··· Passage shown

From: Jeff Hostetler <git@jeffhostetler.com>
To: "Nguyễn Thái Ngọc Duy" <pclouds@gmail.com>, git@vger.kernel.org
Cc: "Junio C Hamano" <gitster@pobox.com>, "Jeff King" <peff@peff.net>,
"Derrick Stolee" <stolee@gmail.com>,
"Ævar Arnfjörð Bjarmason" <avarab@gmail.com>,
"Johannes Schindelin" <Johannes.Schindelin@gmx.de>
Subject: Re: [PATCH v2 01/10] ls-files: add --json to dump the index
Date: Mon, 24 Jun 2019 15:15:54 -0400 [thread overview]
Message-ID: <755a4cfe-fd6b-044b-dca2-05eebfa518b1@jeffhostetler.com> (raw)
In-Reply-To: <20190624130226.17293-2-pclouds@gmail.com>
On 6/24/2019 9:02 AM, Nguyễn Thái Ngọc Duy wrote:
> So far we don't have a command to basically dump the index file out,
> with all its glory details. Checking some info, for example, stat
> time, usually involves either writing new code or firing up "xxd" and
> decoding values by yourself.
>
> This --json is supposed to help that. It dumps the index in a human
> readable format but also easy to be processed with tools. And it will
> print almost enough info to reconstruct the index later.
>
> In this patch we only dump the main part, not extensions. But at the
> end of the series, the entire index is dumped. The end result could be
> very verbose even on a small repository such as git.git.

······
··· Recorded data

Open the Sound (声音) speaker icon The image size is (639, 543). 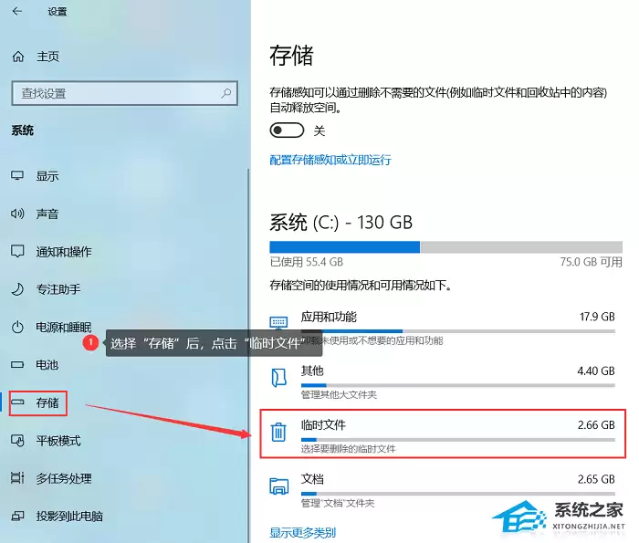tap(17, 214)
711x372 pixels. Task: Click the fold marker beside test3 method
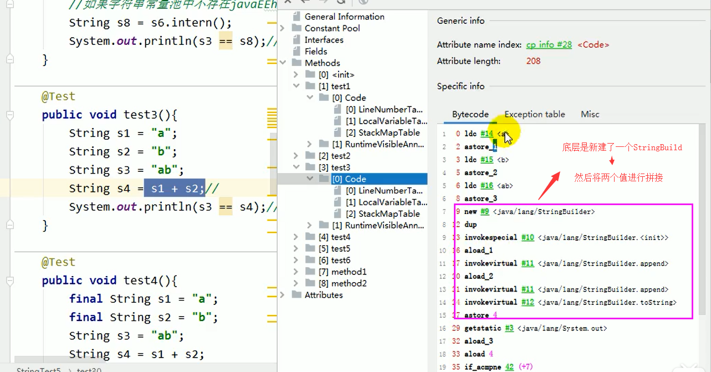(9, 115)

······

### Exercise instructions
A – In the ls-files --json email, which part of the index does this patch dump?
B – Reproduce the ls-files --json email from "In-Reply-To: <20190624130226.17293-2-pclouds@gmail.com>" through "the index later.".
C – Pick up the ls-files --json email where it stops and keep writing it.

### Set of answers
A – Only the main part, not the extensions.

B –
In-Reply-To: <20190624130226.17293-2-pclouds@gmail.com>
On 6/24/2019 9:02 AM, Nguyễn Thái Ngọc Duy wrote:
> So far we don't have a command to basically dump the index file out,
> with all its glory details. Checking some info, for example, stat
> time, usually involves either writing new code or firing up "xxd" and
> decoding values by yourself.
>
> This --json is supposed to help that. It dumps the index in a human
> readable format but also easy to be processed with tools. And it will
> print almost enough info to reconstruct the index later.

C –
>
> Signed-off-by: Nguyễn Thái Ngọc Duy <pclouds@gmail.com>
> ---
...
> diff --git a/json-writer.c b/json-writer.c
> index aadb9dbddc..0608726512 100644
> --- a/json-writer.c
> +++ b/json-writer.c
> @@ -202,6 +202,28 @@ void jw_object_null(struct json_writer *jw, const char *key)
> strbuf_addstr(&jw->json, "null");
> }
>
> +void jw_object_filemode(struct json_writer *jw, const char *key, mode_t mode)
> +{
> + object_common(jw, key);
> + strbuf_addf(&jw->json, "\"%06o\"", mode);
> +}
> +
> +void jw_object_stat_data(struct json_writer *jw, const char *name,
> + const struct stat_data *sd)
Should this be in json_writer.c or in read-cache.c ?
Currently, json_writer.c is concerned with formatting
JSON on basic/scalar types. Do we want to start
extending it to handle arbitrary structures? Or would
it be better for the code that defines/manipulates the
structure to define a "stat_data_dump_json()" function.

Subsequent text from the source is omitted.